» **Do this**
Rewrite all of the items below, replacing every occurrence of "computer-use agent" with "desktop automation agent" and leaving everything else unchanged.

» **Information provided**
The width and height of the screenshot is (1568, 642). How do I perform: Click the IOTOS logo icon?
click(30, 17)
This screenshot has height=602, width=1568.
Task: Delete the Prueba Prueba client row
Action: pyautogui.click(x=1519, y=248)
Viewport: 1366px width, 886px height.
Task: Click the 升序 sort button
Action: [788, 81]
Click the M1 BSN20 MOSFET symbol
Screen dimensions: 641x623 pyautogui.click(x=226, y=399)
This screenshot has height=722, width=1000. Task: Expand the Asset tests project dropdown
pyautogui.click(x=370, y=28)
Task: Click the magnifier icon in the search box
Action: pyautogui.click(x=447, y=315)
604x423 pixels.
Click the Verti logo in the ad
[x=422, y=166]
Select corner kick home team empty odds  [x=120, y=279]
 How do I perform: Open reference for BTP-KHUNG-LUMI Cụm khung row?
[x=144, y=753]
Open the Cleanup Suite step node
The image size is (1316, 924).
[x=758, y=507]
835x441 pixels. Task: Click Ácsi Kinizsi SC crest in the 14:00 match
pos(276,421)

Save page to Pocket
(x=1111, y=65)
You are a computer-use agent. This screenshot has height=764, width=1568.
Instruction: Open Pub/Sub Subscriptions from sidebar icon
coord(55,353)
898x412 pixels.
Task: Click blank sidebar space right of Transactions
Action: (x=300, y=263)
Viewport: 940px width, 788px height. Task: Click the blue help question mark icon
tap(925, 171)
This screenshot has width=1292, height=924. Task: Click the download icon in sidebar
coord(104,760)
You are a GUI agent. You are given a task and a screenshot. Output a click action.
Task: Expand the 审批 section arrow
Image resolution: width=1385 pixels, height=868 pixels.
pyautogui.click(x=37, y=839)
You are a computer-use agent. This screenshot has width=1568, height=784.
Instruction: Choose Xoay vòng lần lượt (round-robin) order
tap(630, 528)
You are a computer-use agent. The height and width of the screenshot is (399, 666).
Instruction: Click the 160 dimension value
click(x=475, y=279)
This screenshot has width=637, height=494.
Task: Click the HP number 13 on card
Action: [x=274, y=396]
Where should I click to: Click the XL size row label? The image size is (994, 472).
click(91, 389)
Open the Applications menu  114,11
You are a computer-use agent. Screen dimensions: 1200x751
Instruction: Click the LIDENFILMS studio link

» **The solution**
The width and height of the screenshot is (1568, 642). How do I perform: Click the IOTOS logo icon?
click(30, 17)
This screenshot has height=602, width=1568.
Task: Delete the Prueba Prueba client row
Action: pyautogui.click(x=1519, y=248)
Viewport: 1366px width, 886px height.
Task: Click the 升序 sort button
Action: [788, 81]
Click the M1 BSN20 MOSFET symbol
Screen dimensions: 641x623 pyautogui.click(x=226, y=399)
This screenshot has height=722, width=1000. Task: Expand the Asset tests project dropdown
pyautogui.click(x=370, y=28)
Task: Click the magnifier icon in the search box
Action: pyautogui.click(x=447, y=315)
604x423 pixels.
Click the Verti logo in the ad
[x=422, y=166]
Select corner kick home team empty odds  [x=120, y=279]
 How do I perform: Open reference for BTP-KHUNG-LUMI Cụm khung row?
[x=144, y=753]
Open the Cleanup Suite step node
The image size is (1316, 924).
[x=758, y=507]
835x441 pixels. Task: Click Ácsi Kinizsi SC crest in the 14:00 match
pos(276,421)

Save page to Pocket
(x=1111, y=65)
You are a desktop automation agent. This screenshot has height=764, width=1568.
Instruction: Open Pub/Sub Subscriptions from sidebar icon
coord(55,353)
898x412 pixels.
Task: Click blank sidebar space right of Transactions
Action: (x=300, y=263)
Viewport: 940px width, 788px height. Task: Click the blue help question mark icon
tap(925, 171)
This screenshot has width=1292, height=924. Task: Click the download icon in sidebar
coord(104,760)
You are a GUI agent. You are given a task and a screenshot. Output a click action.
Task: Expand the 审批 section arrow
Image resolution: width=1385 pixels, height=868 pixels.
pyautogui.click(x=37, y=839)
You are a desktop automation agent. This screenshot has width=1568, height=784.
Instruction: Choose Xoay vòng lần lượt (round-robin) order
tap(630, 528)
You are a desktop automation agent. The height and width of the screenshot is (399, 666).
Instruction: Click the 160 dimension value
click(x=475, y=279)
This screenshot has width=637, height=494.
Task: Click the HP number 13 on card
Action: [x=274, y=396]
Where should I click to: Click the XL size row label? The image size is (994, 472).
click(91, 389)
Open the Applications menu  114,11
You are a desktop automation agent. Screen dimensions: 1200x751
Instruction: Click the LIDENFILMS studio link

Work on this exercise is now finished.